2013.05.07 のニュース
原油価格、値上がり傾向 円安、原油高でコスト増に~東商取先物は値上がりへ~
原油価格は、WTIが93㌦~94㌦/バーレル、ドバイが100㌦台に乗せてきた。東京商品取引所のガソリンの先物も74円/㍑、灯油が69円、原油が63円と、4月中旬に比べると4円~5円の値上がりとなっている。為替は97円~99円/㌦の円安で推移しており、コスト高に転じている。そのため4月の仕切価格の値下げから、再度、値上げムードに変わってきた。現在の原油価格の反発は一時的なものか様子をみることになるが、産油国に100㌦相場を維持する思惑が働いているとの見方もある。原油価格(ドバイ)の推移をみると、1月が108㌦、2月が111㌦、3月が106㌦、4月が102㌦と値下がりしており、中旬には98㌦まで下落したが、現在では100㌦を回復している。当面は100㌦前後の値動きが見込まれているが、為替が円安で推移しているため、コストは増加となっている。
ガソリンの仕切価格は4月下旬で値下げとなった。そのため末端市況は下落したが、ここにきて原油価格も値上がりしており、今後は値上げも予想される状況となってきた。東商取の先物は値上がりに転じており、原油価格次第では、さらに値上げとなりそうである。
原油価格の値上がりは、アメリカの株価の上昇、企業の業績回復、住宅販売などの経済指標の好転が押し上げているものである。
一方で、中国、インドの経済成長の鈍化、欧州の財政危機などの要因が指摘され、原油価格の値下がりの予想もあり、予断を許さない情勢である。また、シェールガス革命による増産で、ガス価格、原油価格の下落、中東の地政学リスクなど、今後の展望としては、値上がり、値下がり要因が交錯している。
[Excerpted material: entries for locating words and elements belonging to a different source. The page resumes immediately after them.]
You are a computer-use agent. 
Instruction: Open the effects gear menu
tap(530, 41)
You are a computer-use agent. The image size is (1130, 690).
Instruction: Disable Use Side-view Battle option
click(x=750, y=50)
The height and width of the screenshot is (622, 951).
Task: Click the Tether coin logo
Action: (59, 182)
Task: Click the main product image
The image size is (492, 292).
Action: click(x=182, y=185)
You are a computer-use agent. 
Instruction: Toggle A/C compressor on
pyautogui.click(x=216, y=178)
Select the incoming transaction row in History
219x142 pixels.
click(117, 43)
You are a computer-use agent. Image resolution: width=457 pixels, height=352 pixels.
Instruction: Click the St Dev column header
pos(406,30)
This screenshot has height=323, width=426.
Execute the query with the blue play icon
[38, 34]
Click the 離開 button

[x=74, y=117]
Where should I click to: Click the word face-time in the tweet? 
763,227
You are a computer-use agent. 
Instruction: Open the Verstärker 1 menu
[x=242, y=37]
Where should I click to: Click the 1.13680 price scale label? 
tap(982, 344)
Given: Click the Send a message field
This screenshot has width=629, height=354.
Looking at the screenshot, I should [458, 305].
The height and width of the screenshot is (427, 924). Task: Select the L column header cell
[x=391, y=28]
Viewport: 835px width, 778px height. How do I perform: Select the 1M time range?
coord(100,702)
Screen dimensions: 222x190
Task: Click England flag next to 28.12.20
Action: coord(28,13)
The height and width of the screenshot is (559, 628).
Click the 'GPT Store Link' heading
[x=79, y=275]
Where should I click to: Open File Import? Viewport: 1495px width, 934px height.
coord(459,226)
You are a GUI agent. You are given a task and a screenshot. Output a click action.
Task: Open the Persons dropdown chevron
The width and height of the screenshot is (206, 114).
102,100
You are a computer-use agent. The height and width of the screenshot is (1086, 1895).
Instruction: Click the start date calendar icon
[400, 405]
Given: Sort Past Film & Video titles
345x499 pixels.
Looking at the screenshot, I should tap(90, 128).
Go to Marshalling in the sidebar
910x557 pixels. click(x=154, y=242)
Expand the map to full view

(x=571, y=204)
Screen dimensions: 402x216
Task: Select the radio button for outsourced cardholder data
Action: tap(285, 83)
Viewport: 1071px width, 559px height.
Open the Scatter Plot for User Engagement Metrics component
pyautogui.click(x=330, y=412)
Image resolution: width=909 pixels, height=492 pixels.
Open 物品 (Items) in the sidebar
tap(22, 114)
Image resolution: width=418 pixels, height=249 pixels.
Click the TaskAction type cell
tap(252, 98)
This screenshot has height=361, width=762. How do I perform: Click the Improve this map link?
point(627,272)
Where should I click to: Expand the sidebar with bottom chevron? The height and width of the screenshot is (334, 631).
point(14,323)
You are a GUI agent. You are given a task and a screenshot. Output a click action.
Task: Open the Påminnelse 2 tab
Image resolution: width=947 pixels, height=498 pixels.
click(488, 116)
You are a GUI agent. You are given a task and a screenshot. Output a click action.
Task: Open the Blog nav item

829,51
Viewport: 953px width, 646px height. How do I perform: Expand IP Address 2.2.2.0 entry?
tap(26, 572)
そのため、販売業者も原油価格変動に対して、直ちに対応ができる体制を確立することが望まれる。仕切価格の値下げに際しては先取りして末端市況が値下げするが、値上げ時はユーザー転嫁が遅れるのが常である。このようなリスクを回避するために、近く予想される仕切価格の値上げに対する準備をしておくべきである。
ガソリン市況の安値は140円/㍑を割って137円~139円となっており、当面は、この状況で推移することになる。連休中は市況維持に努め、原油価格の動向を注視しつつ値上げのタイミングを待つ時期にある。大幅な増販は難しいが、好天気に恵まれそうであり、需要増が見込まれるため、前年並みの販売数量は確保できそうである。